Às vésperas do final da atual legislatura e da renovação imposta pelos eleitores em outubro, a Câmara dos Deputados aprovou, por expressiva maioria, projeto que dá margem à ameaça mais consistente já registrada até agora em 18 anos de vigência da Lei de Responsabilidade Fiscal (LRF). O melhor desfecho para o texto deveria ser o veto do presidente Michel Temer, pois a mudança livra de punição municípios que ficarem acima do limite de gastos de 60% da receita com servidores ativos e inativos. Por mais que a crise econômica tenha afetado as receitas das prefeituras, a alteração numa lei que se constitui em garantia de estabilidade fiscal não pode ser vista como solução.
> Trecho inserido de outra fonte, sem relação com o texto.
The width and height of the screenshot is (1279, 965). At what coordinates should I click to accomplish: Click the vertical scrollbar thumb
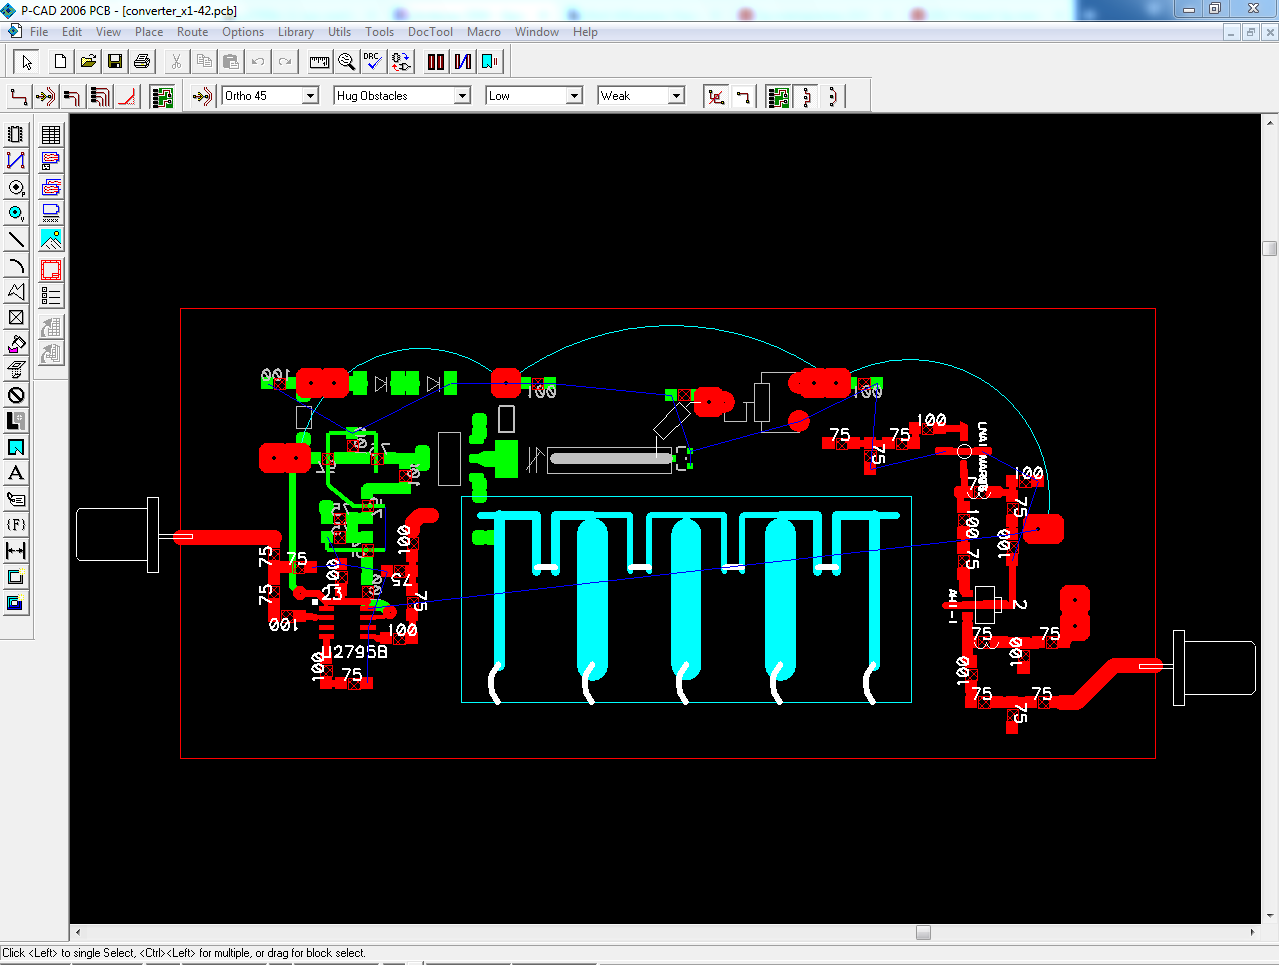(1270, 248)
Na prática, a queda na arrecadação de tributos devido à crise econômica faz com que um elevado número de municípios esteja hoje acima do limite legal de gastos com a folha de servidores. Nada menos de 1.163 prefeituras já descumprem a lei. Outras 589 estão diante do risco de ultrapassar o teto de gastos, conforme cálculos de técnicos da Câmara. A situação não é muito diferente da enfrentada pelos Estados. Nada menos de 14 deles já superam hoje o teto fixado para dispêndios com servidores. Em ambos os casos, a questão central está com os servidores inativos, que avançam de forma acelerada sobre as receitas, hoje em queda.
No âmbito das cidades, pelas regras aprovadas pela Câmara, a alteração só vale se a queda na arrecadação for causada por redução nos repasses do Fundo de Participação dos Municípios (FPM) ou royalties e participações especiais. São, portanto, fatores alheios à qualidade da gestão dos municípios. Ainda assim, as alternativas para a crise enfrentada hoje, tanto em âmbito municipal quanto estadual, não podem ser buscadas em tentativas de abrandamento de uma legislação que se constitui em pilar da estabilidade.
É compreensível que, com menos verbas disponíveis para atender às demandas dos munícipes, também crescentes, os prefeitos se empenhem em buscar saídas, até mesmo porque muitos deles estão de olho na perspectiva de reeleição. A situação, porém, deveria motivar saídas mais realistas, que realmente contribuam para adequar as despesas às receitas. Mais próximos dos cidadãos, que residem neles, os municípios precisam se mostrar mais preparados para atender às aspirações das comunidades, em sua maioria associadas a maior bem-estar para todos.